Data taken from a collection:

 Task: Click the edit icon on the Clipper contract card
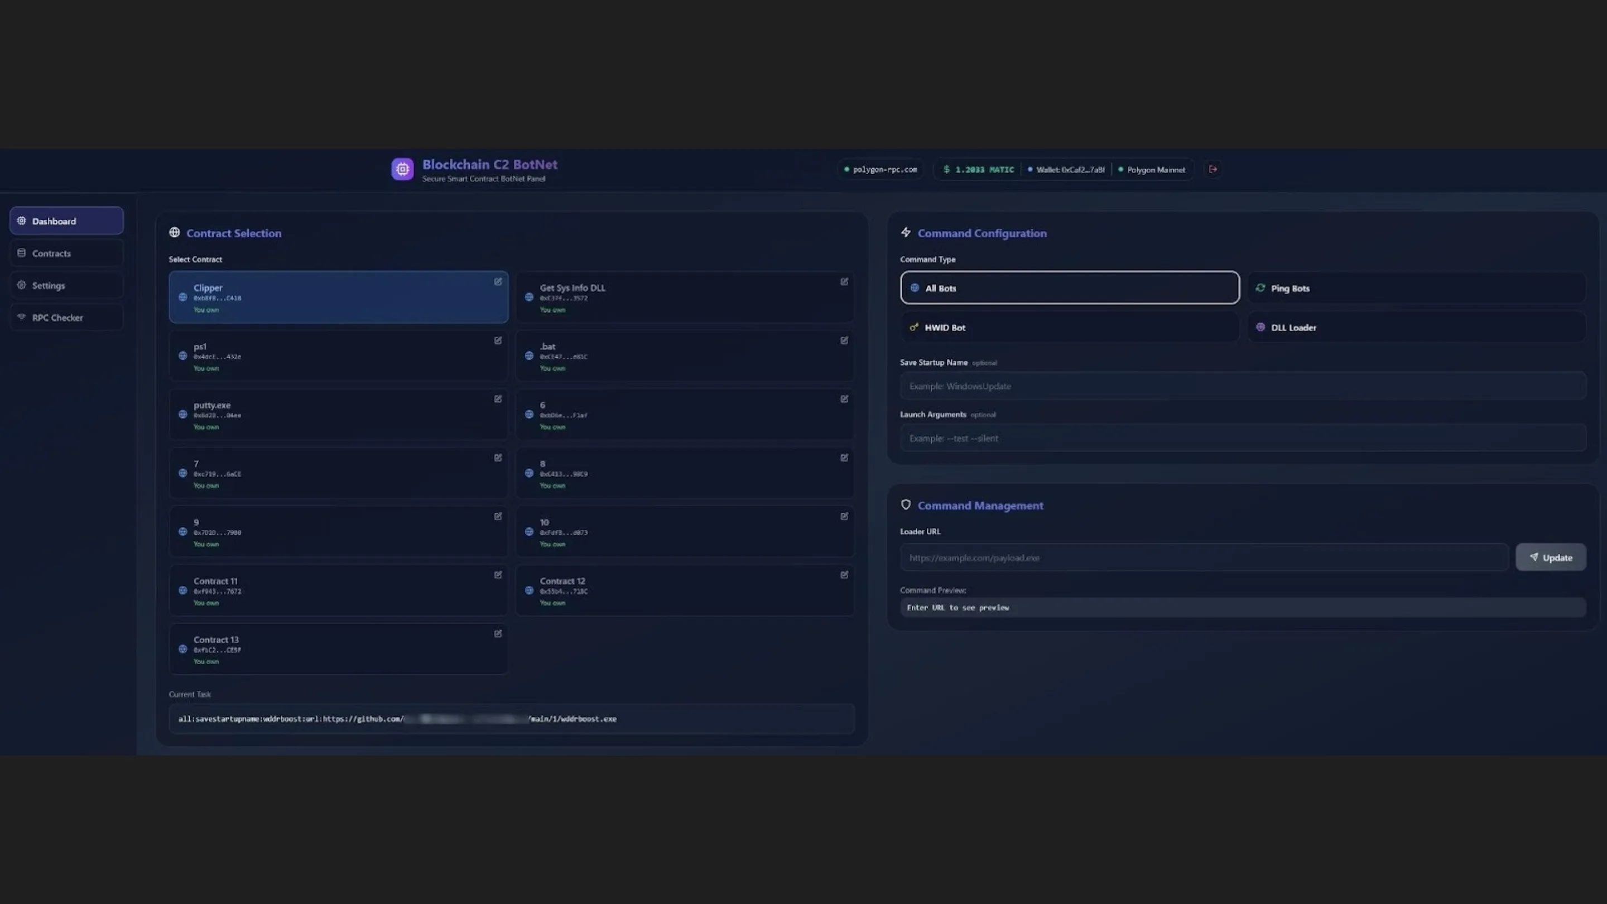coord(497,282)

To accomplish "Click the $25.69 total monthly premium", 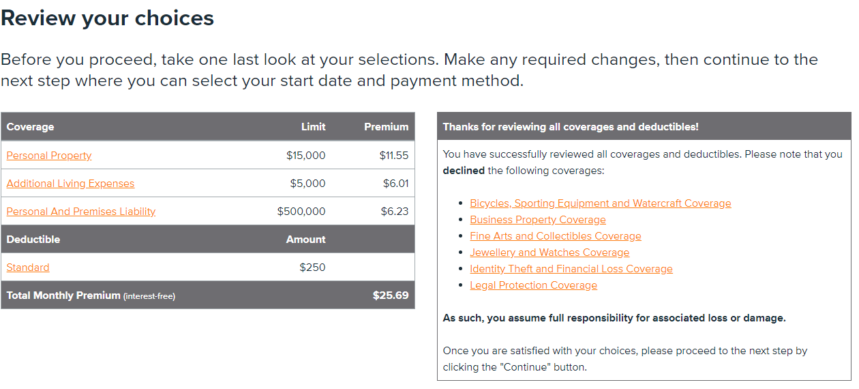I will (391, 296).
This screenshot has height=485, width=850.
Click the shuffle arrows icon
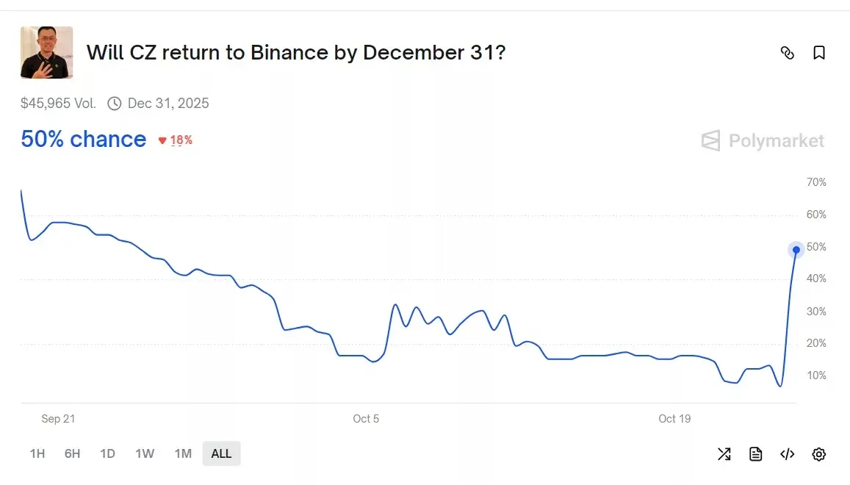tap(724, 454)
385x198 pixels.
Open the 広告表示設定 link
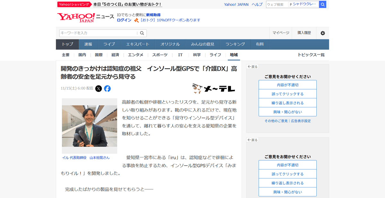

What the exercise asks: Starting with the line containing "This screenshot has height=485, width=850." and going on through the end of the material, render each line as a row in a Markdown table with the columns "Row" and "Line", skipping blank lines. Omit the pictures from your table.

Task answer:
| Row | Line |
|---|---|
| 1 | This screenshot has height=485, width=850. |
| 2 | Click the shuffle arrows icon |
| 3 | tap(724, 454) |
| 4 | 385x198 pixels. |
| 5 | Open the 広告表示設定 link |